Chacombe Priory is a Grade II* listed building in the West Northamptonshire local planning authority area, England. A Tudor Country house.
Chacombe Priory
- WRENN ID
- grim-loggia-violet
- Grade
- II*
- Local Planning Authority
- West Northamptonshire
- Country
- England
- Type
- Country house
- Period
- Tudor
- Source
- Historic England listing
Description
Country House on the site of an Augustinian Priory. 16th century, incorporating medieval remains. Remodelled in the early 18th century. Built in limestone and ironstone ashlar with a stone slate roof and stone stacks. E-shaped plan, facing south, with irregular rear elevations.
The main front is 2 storeys and attic, 9 bays wide. Flanking wings, separately roofed, are 2 storeys and one bay each. A projecting 2-storey centrepiece incorporates 16th-century work and a sundial. The doorway has a square stone hood and a 19th-century ribbed plank door carved with a band of quatrefoils. Above is a 3-light first-floor window with stone mullions and transom under a square hood. A balustraded parapet with twisted columns at the angles is surmounted by a gable with elaborate strapwork cresting flanked by obelisks. 18th-century windows on either side of the entrance have plain stone frames and 19th-century 6-pane sashes. Similar windows with 12-pane sashes appear on the first floor. A bracketed wooden cornice, 20th-century dormers, and coped gable ends complete the front. The side wings have similar fenestration and straight parapets. A stone porch to the right has twisted columns and a balustraded parapet, said to have been built c.1910. The rear elevation has a central projection with a double hipped roof and early 18th-century wood mullioned and transomed windows.
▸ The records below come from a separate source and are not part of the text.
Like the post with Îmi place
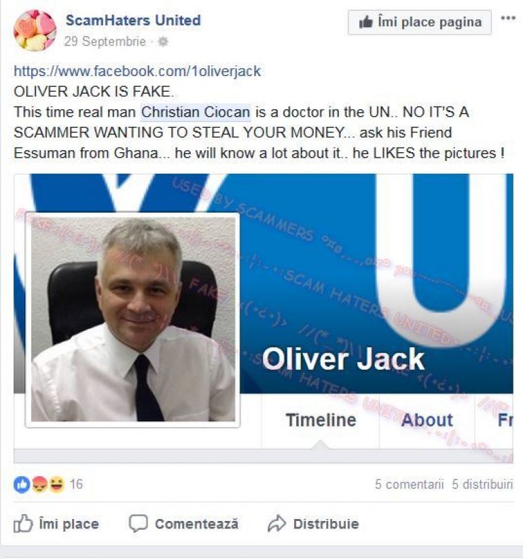The image size is (523, 559). click(x=56, y=524)
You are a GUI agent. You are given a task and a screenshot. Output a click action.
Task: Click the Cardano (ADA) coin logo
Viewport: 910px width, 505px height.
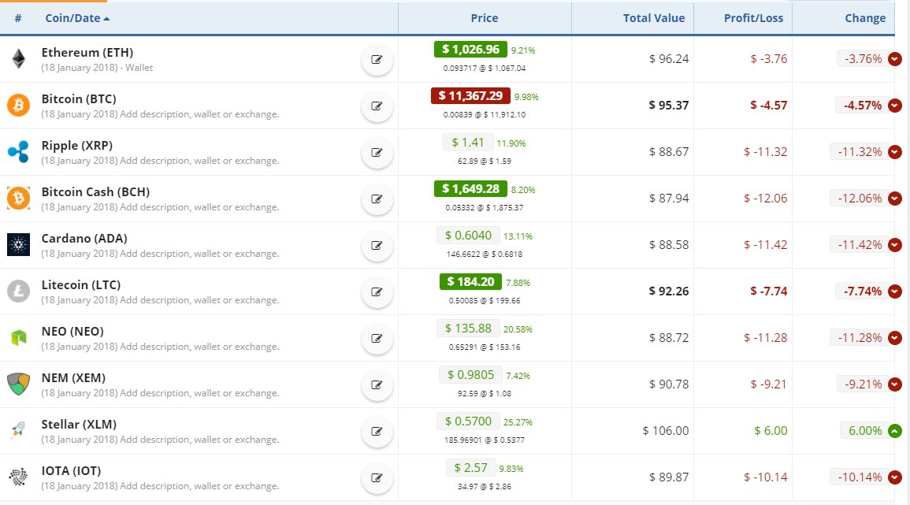[17, 244]
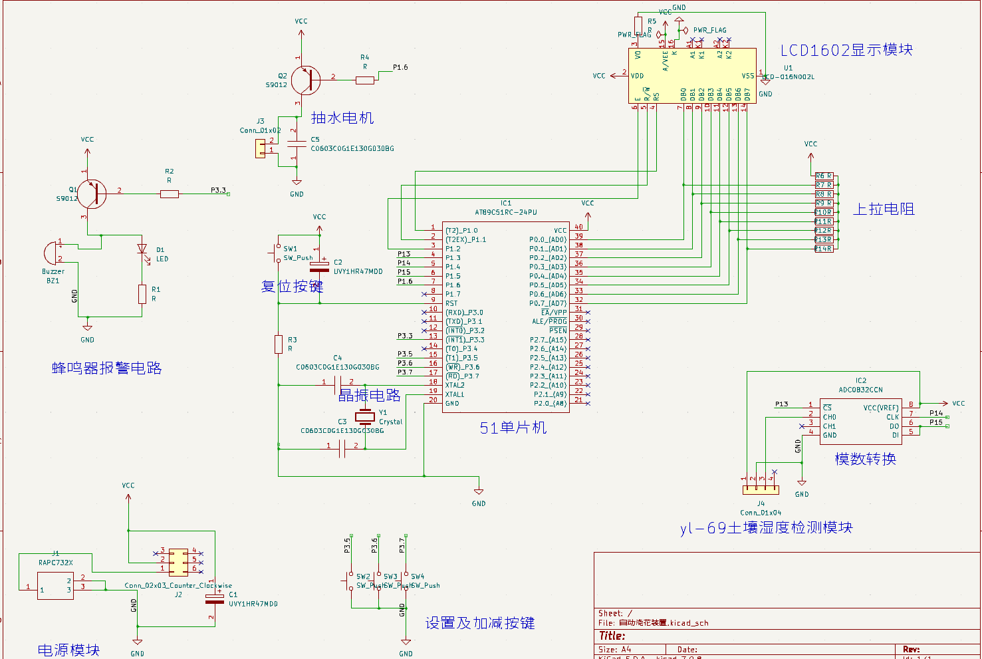Select the J4 Conn_01x04 connector symbol
Image resolution: width=982 pixels, height=659 pixels.
point(761,489)

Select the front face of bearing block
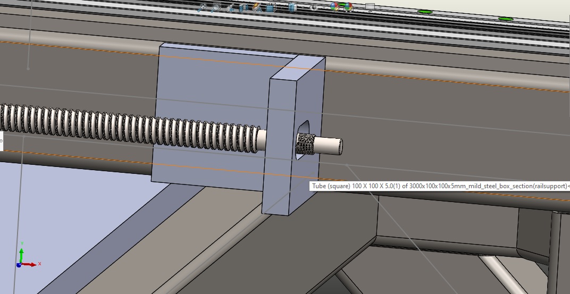click(278, 175)
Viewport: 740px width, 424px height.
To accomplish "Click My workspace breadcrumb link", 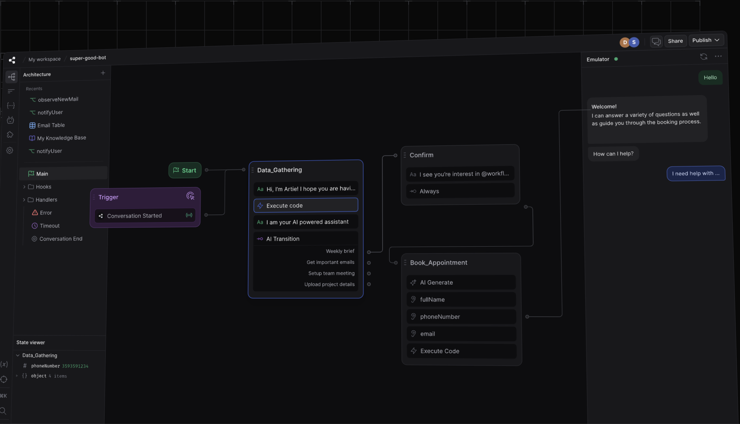I will (44, 59).

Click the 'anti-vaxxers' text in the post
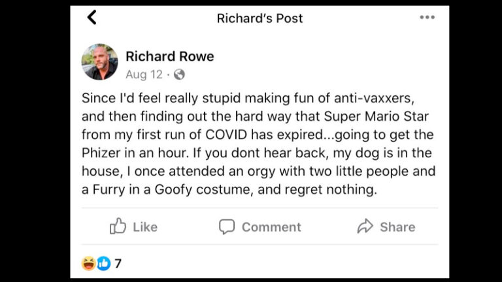tap(374, 98)
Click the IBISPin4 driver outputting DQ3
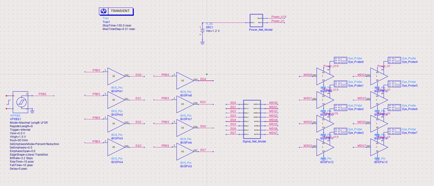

A gabled wing to the left is 19th or 20th century, and a 2-bay projection to the right is 18th century.
The interior was remodelled in the 18th and early 20th centuries. An open-well staircase dating to c.1700 has square panelled newel posts and twisted balusters. The staircase entrance from the hall is framed by wooden fluted Doric pilasters. A 16th-century stone fireplace with a 4-centred arch appears in a ground-floor room, and a similar fireplace is in a bedroom. 18th-century style plaster cornices and fireplaces in the ground-floor rooms may be replacements after a fire c.1910. Main rafters and stumps of cut tie beams exposed above the staircase are probably part of the 16th-century roof structure.
A building known as "The Chapel" adjoins the house to the right (north-east) and dates to the late 13th century. It comprises 2 gabled rectangular blocks running north to south, built in coursed limestone rubble with stone slate and slate roofs. The west wall is divided into 3 bays by buttresses and has a string course at first-floor level. A late 13th-century doorway in the right bay has a pointed chamfered arch. A 13th-century window in the centre bay has 2 trefoiled lights under a square head with a mullion in the form of an octagonal shaft with a moulded base. A small window in the left bay of the first floor, dating to c.1300, has 2 ogee lights and a square head. A doorway in the left bay of the south wall has a wood lintel and plank door; above it is a blocked 4-centred arch. A similar doorway in the north wall on the first floor is approached by stone steps. The east wall has 18th-century windows with wood lintels and wood mullions.
The interior of the Chapel is divided into 4 rooms on the ground floor by thick stone walls. Stumps of original floor joists remain, along with two complete chamfered main beams, one supported by arched timber braces springing from stone corbels. A 13th-century trefoil-headed recess and shelf in the wall facing the south entrance are possibly from a former piscina. A similar mutilated recess appears in the north room. The walls of the first floor are partly rebuilt in brick with pigeon holes. The roof timbers are 19th or 20th century. An Augustinian Priory was founded here in the mid-12th century. It was dissolved in 1536, and c.1542 the site was acquired by Michael Fox. The site is bounded to the south and east by a broad water-filled ditch.